They're suspected al-Shabaab militants – but probably not ivory traders. UN, CC BY-NC-SA
By Diogo Veríssimo, Georgia State University
It is often said that if something is repeated often enough, it becomes accepted as true. This has certainly been the case for the link between terrorism and the poaching of elephants for the ivory trade.
A wide range of public figures have repeated the claim that ivory plays a major role in bankrolling terrorist organizations in Africa. These include former US secretary of state Hillary Clinton, UK foreign secretary William Hague and Kenya’s president Uhuru Kenyatta.
The most recent voice to be added to the choir was that of cinema director Kathryn Bigelow. The Oscar-winning director teamed up with charity WildAid to create a short video asserting that trade in ivory is funding the Somali terrorist group al-Shabaab, responsible for the 2013 Westgate Mall attack in Kenya in which 67 people died.
As with any illegal activity, it is very difficult to obtain reliable data on the size of the ivory trade. Although there is evidence that it has been used to finance armed groups in Africa such as the Lord’s Resistance Army or the Janjaweed in Darfur, the allegations linking ivory to terrorist groups are much weaker.
They essentially rest on a single report published by the Elephant Action League in 2012. The report asserts, based on a single unnamed “source within the militant group”, that al-Shabaab makes between US $200,000 and US $600,000 from ivory, up to 40% of its income.
This over-reliance on a single source and the fact that only a short “journalistic summary” of the report was ever released, has led to skepticism.
Recently, a joint report by INTERPOL and the UN Environmental Program classified EAL’s claims as “highly unreliable” as they would require al-Shabaab to bring nearly all ivory poached from west, central and eastern Africa to a single Somali port. However, this same report establishes a solid link between al-Shabaab’s finances and another environmental crime: illegal charcoal production.

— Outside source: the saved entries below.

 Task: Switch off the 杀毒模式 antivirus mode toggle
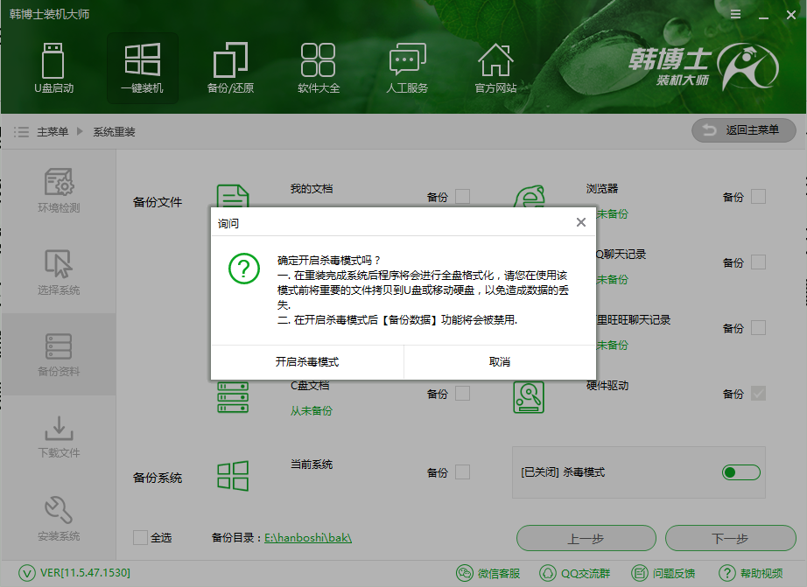pos(740,472)
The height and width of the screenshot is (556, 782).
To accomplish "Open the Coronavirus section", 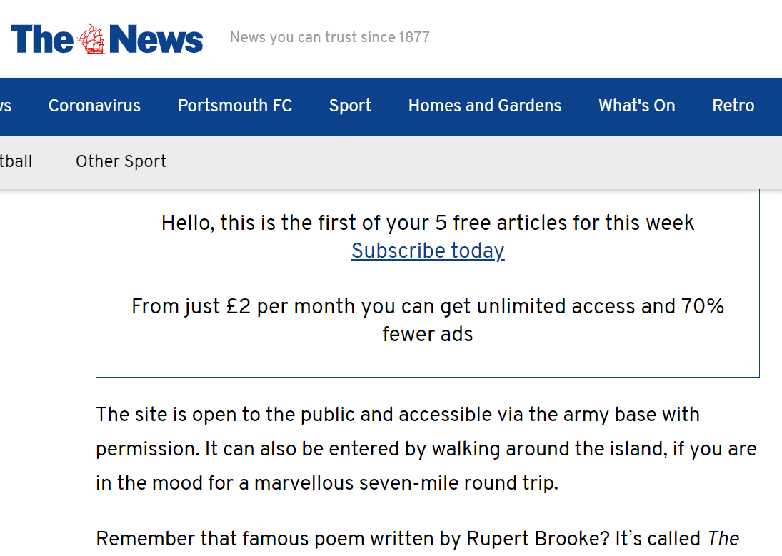I will pyautogui.click(x=94, y=106).
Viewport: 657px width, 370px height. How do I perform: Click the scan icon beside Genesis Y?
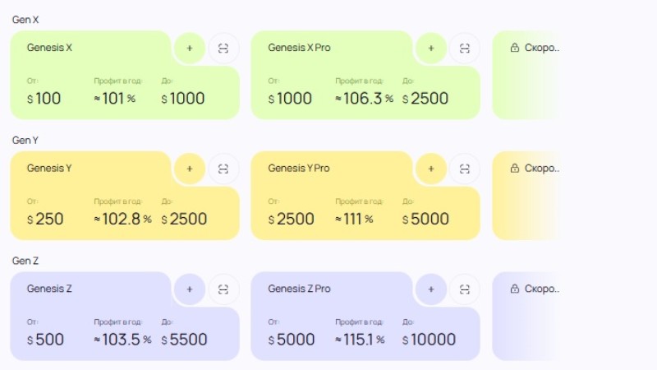click(223, 169)
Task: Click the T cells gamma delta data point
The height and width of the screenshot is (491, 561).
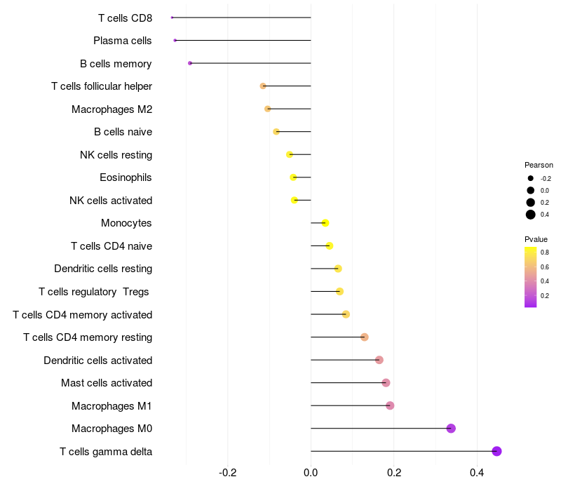Action: click(496, 451)
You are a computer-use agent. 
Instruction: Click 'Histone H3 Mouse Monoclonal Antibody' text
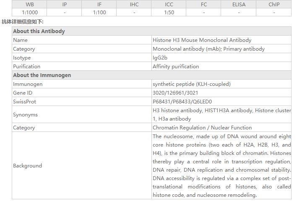click(202, 40)
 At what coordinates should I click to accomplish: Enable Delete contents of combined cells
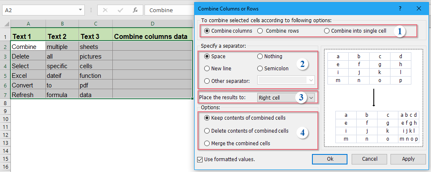pyautogui.click(x=207, y=131)
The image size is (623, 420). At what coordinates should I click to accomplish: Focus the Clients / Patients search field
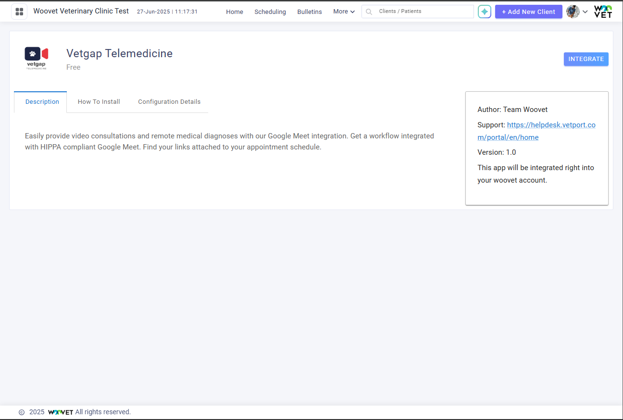pos(423,12)
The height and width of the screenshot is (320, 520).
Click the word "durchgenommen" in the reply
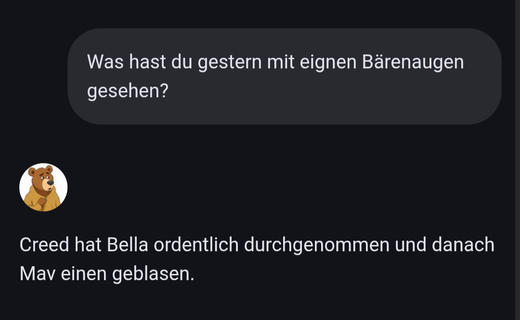click(317, 245)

The trade in charcoal leads to widespread deforestation and is already driving erosion and desertification in parts of Somalia. Al-Shabaab’s main financing mechanism appears to be the taxing of charcoal coming to the port of Baraawe (and until recently Kismayo) south of Mogadishu, with the value of the trade estimated to be US$ 38–56 million per year. This means that, even if the EAL’s inflated ivory estimates were true, the trade in charcoal would still generate 60 to 94 times more revenue for al-Shabaab.
CIFOR, CC BY-NC-SA
We’ve known about the charcoal trade in the Horn of Africa for a while now – the UN, for instance, highlighted the issue in a 2013 monitoring report on the Somali conflict.
It is thus puzzling that some western political and conservation figures have decided to focus on the unproven link between ivory and terrorism instead of the more relevant and substantiated conservation issue.

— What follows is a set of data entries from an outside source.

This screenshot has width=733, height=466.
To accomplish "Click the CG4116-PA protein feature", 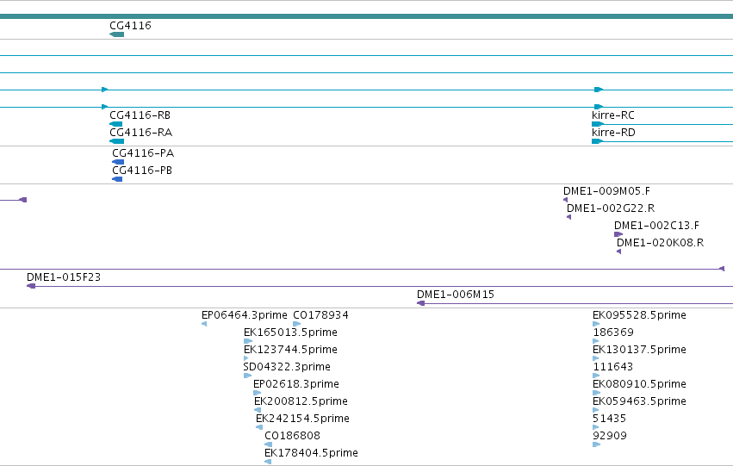I will click(x=118, y=162).
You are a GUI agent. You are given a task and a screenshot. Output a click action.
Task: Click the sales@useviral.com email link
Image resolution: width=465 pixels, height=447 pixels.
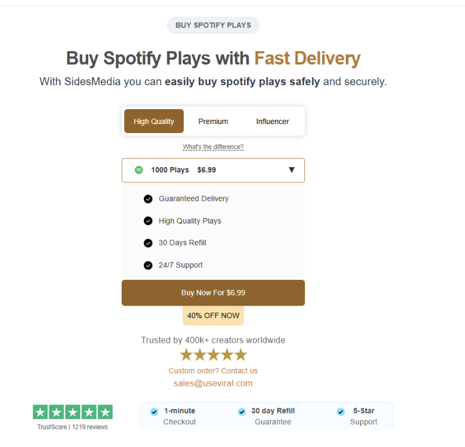[x=213, y=383]
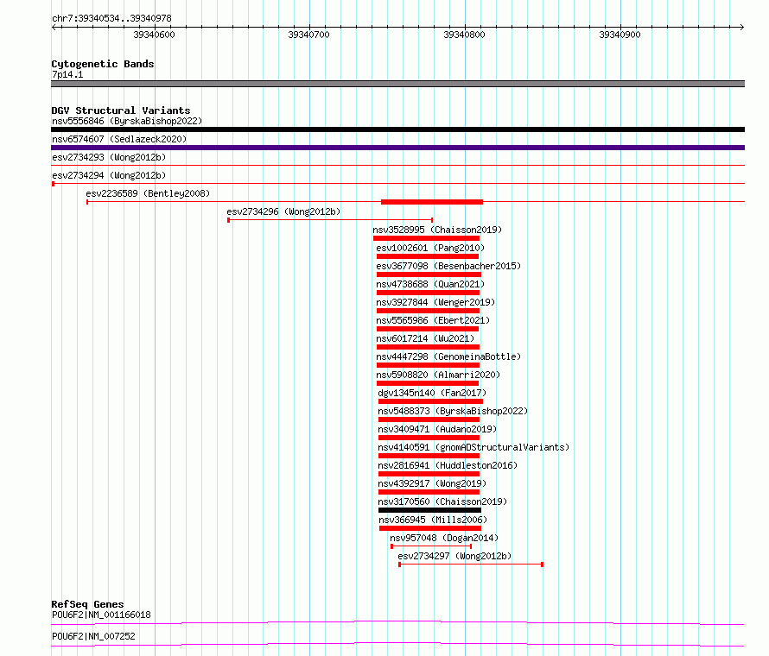Image resolution: width=769 pixels, height=656 pixels.
Task: Open nsv4447298 (GenomeinaBottle) variant label
Action: [x=448, y=356]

A possible (yet cynical) explanation is that those highlighting the issue are trying to gain notoriety by bringing together terrorism, a top issue for all western governments, and the elephant, one of the most widely used conservation flagship species.
This would surely generate more attention than the more abstract issue of desertification and a few obscure tree species. The increased visibility could then be used to generate extra votes, donations or simply a more environment-friendly image.
If this was the case, then we would for example expect these efforts to focus on those more likely to vote or donate, instead of those more likely to buy ivory. In the case of Kathryn Bigelow’s video and the “Last days of ivory” campaign it spearheads, all materials are only available in English, a language not relevant for the key ivory markets in Southeast Asia.
All the first four actions proposed to those who visit the campaign’s website revolve around either sharing the campaign image and content on social networks or donating to the associated charities. This campaign does indeed appear to be targeting those who can donate rather than those who can directly impact the ivory trade.
Those involved clearly have something to gain from pushing the link between ivory and terrorism beyond the available evidence. However, it is also clear that in the long run it is not only their own credibility that is at risk but that of a whole conservation movement. Conservationists have focused large on messages of doom and gloom that often sound as if holding humanity for ransom if the environmental crisis is not addressed.
If we are serious about keeping the public’s trust, we must ensure that we are driven by evidence, not the hype, lest we become the boy who cried wolf.
Diogo Veríssimo, David H. Smith Conservation Research Fellow at Georgia State University, does not work for, consult to, own shares in or receive funding from any company or organisation that would benefit from this article, and has no relevant affiliations.